Mr Crowley, who lives in Wickham Market, has won £25,000 and his creation will be on display in the Walker Art Gallery in Liverpool next year.

The 73-year-old first entered the competition at the age of 26, and although he has been shortlisted a few times before, this is the first year he has won.

East Anglian Daily Times: Light Industry, winner of the John Moores Painting PrizeLight Industry, winner of the John Moores Painting Prize (Image: National Museums Liverpool/PA Wire)

A record 3,357 paintings were entered for this year's prize, and Mr Crowley was named the winner in Liverpool yesterday evening (Thursday, September 14), 47 years after he first entered the competition.

Previous winners of the prize include David Hockney in 1967.

Mr Crowley said: "Having been into classic bikes all my life, I have visited  Andy Tiernan's many times for parts. 

"The place is a sort of counter-cultural museum, just men in overalls restoring old things. It's all about conservation, restoration. It's a fascinating, extraordinary place.

"Although it deals essentially with the past, it represents the future. As essential materials become more scarse, we need to re-use them.

"What I found enthralling about the place was the light; a diffused, dusty kind of light that emanated from a grubby, obscured skylight.

"It is a tall building and the light filters down through it. It's dusty. The whole painting has that sense about it. It is slightly second-hand, nothing is direct."

Mr Crowley added that his lifelong ambition has been to win the prestigious prize.

He said: "I am thrilled to bits. I believe the Walker Art Gallery collection is the most important exhibition in contemporary British painting. I first exhibited in 1976, when I was 26.

"There's an unwritten rule that if you win it, you do not enter it again, so once you have won it, you are done.

"I told myself it would be the last one, whatever the outcome.
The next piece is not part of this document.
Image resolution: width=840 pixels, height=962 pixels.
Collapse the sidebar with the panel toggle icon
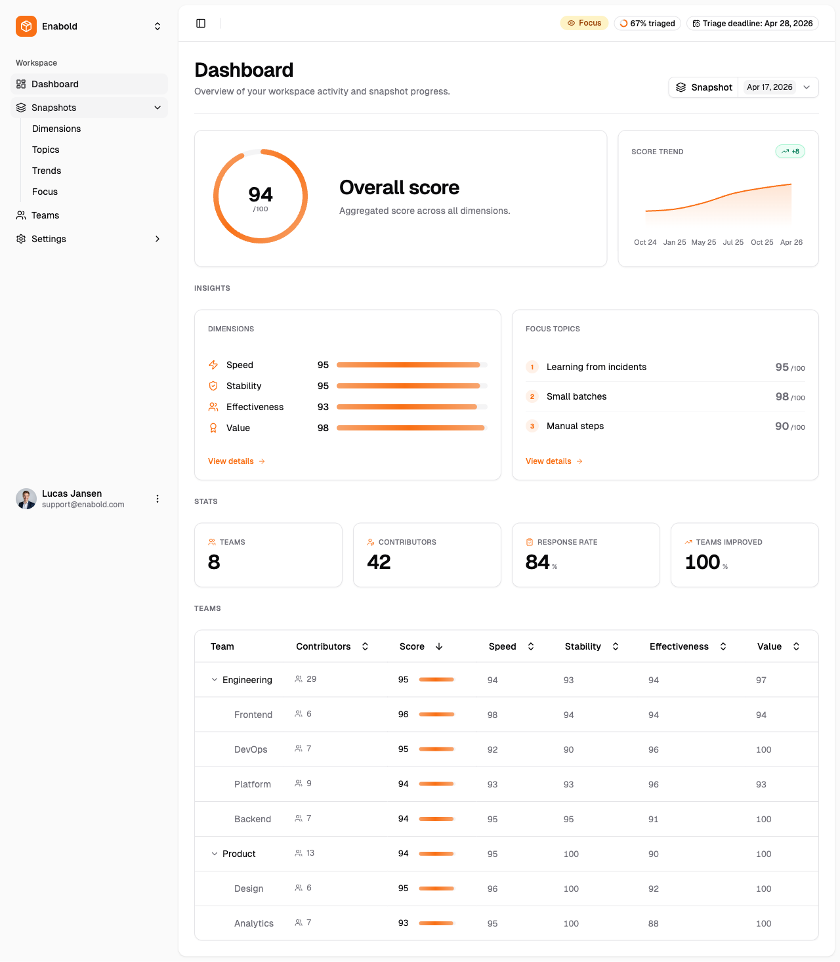tap(201, 23)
It has been a lifelong ambition to win the Moores."

Jurors for this year's prize included The White Pube, the collaborative identity of writers Gabrielle de la Puente and Zarina Muhammad.

They said: "Graham Crowley's painting is a rugged use of paint that manages to make a rugged scene absolutely glow; a blur of painting that makes memory and space momentarily lucid.

"In places, the monochromatic image ceases to be an image and paint and colour take over, which is very much the desired effect of a workshop - a haven we know all creatives are excited by."

Seventy of the artworks will be on display in the John Moores Painting Prize 2023 exhibition at the Walker Art Gallery from September 16 until February 25 next year.

The winner will also receive a a solo display at the gallery in 2025.